[Direction]
For each statement below, say yes or no depending on whether it agrees with the forum thread, and quote the words from the thread that decide it.
1. The first person to suggest that the phrase means the visor of a space helmet is anthox.
2. anthox gives "convex glass window" as the meaning of "wypukła szyba."
3. The original poster says more context is in the first two paragraphs of the first chapter.

>> BEGIN Document text

# Solaris: wypukłą szybę



## zzjing

The following is from Lem's novel Solaris:

Podniósłszy oczy, zobaczyłem przez wypukłą szybę ściany studni i, wyżej, schyloną nad nią twarz Moddarda. Znikła zaraz i zapadła ciemność, bo z góry nałożono ciężki ochronny stożek.​
What does the "wypukłą szybę" refer to here? 

You probably need more context, which can be found in the first two paragraphs of the first chapter.


----------



## anthox

wypukła szyba = convex glass window.


----------



## Henares

I think it refers to the visor of a space helmet.


----------



## zzjing

Henares said:


> I think it refers to the visor of a space helmet.


That was my guess as well. Thanks for the confirmation.


----------



## Ben Jamin

Henares said:


> I think it refers to the visor of a space helmet.


No, observe: "przez wypukłą *szybę ściany studn*i"


----------



## anthox

Ben Jamin said:


> No, observe: "przez wypukłą *szybę ściany studn*i"



Is that how it reads? I think you are right, in that this describes a scene where the narrator is looking out the window of a space capsule before it is launched. But I thought it was "Zobaczyłem <przez wypukłą szybę> <ściany studni> i... <schyloną nad nią (tj. studnią) twarz Moddarda>"? ("I saw through the convex pane the walls of the shaft and, higher up, the face of Moddard leaning over it (i.e. the shaft)").

>> END Document text
>> BEGIN Stored records

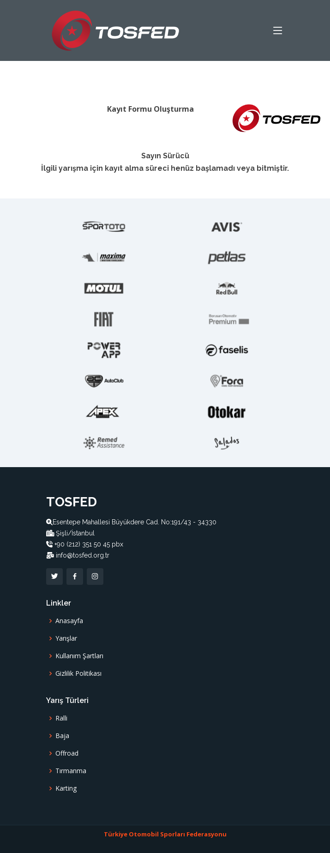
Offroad (66, 753)
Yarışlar (66, 638)
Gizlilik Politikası (78, 673)
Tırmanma (70, 771)
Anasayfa (69, 621)
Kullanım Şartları (79, 656)
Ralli (61, 718)
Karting (66, 788)
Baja (62, 736)
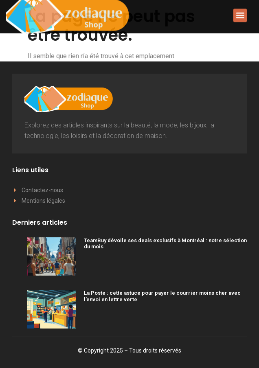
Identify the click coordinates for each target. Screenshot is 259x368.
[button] (240, 14)
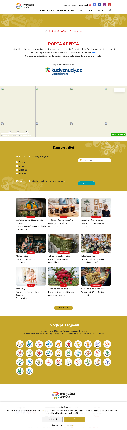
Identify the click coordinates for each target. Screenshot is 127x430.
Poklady (72, 10)
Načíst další (63, 307)
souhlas (46, 410)
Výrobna (23, 170)
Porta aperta (76, 31)
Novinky (51, 10)
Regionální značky (55, 31)
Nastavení (52, 419)
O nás (42, 10)
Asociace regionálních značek (75, 5)
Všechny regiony (39, 181)
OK (75, 419)
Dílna (21, 166)
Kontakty (102, 10)
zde (73, 425)
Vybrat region (56, 181)
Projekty (82, 10)
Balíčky (92, 10)
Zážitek (22, 174)
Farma (22, 162)
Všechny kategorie (40, 156)
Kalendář (61, 10)
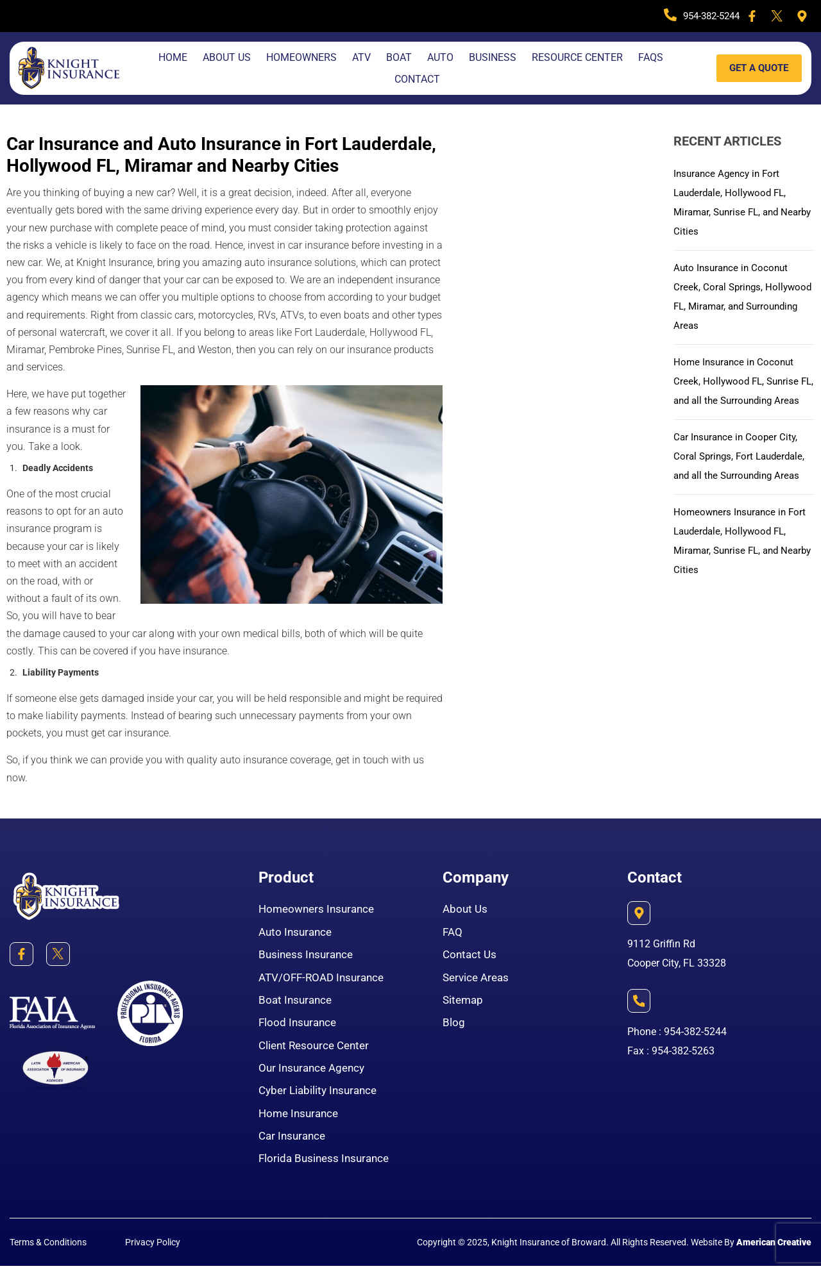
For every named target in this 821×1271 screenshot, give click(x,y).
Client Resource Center (317, 1047)
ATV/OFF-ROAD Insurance (324, 978)
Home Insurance (300, 1117)
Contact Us (471, 955)
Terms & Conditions (48, 1247)
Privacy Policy (152, 1247)
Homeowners (301, 57)
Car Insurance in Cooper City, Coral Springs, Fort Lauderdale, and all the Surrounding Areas (742, 475)
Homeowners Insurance (319, 909)
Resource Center (577, 57)
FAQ (453, 932)
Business (492, 57)
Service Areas (478, 978)
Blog (454, 1024)
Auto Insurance (297, 932)
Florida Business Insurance (326, 1163)
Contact (417, 79)
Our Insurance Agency (314, 1070)
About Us (227, 57)
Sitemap (464, 1001)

>> END Stored records

[Exercise answer]
1. No: Henares posted "I think it refers to the visor of a space helmet."
2. Yes: "wypukła szyba = convex glass window."
3. Yes: "which can be found in the first two paragraphs of the first chapter."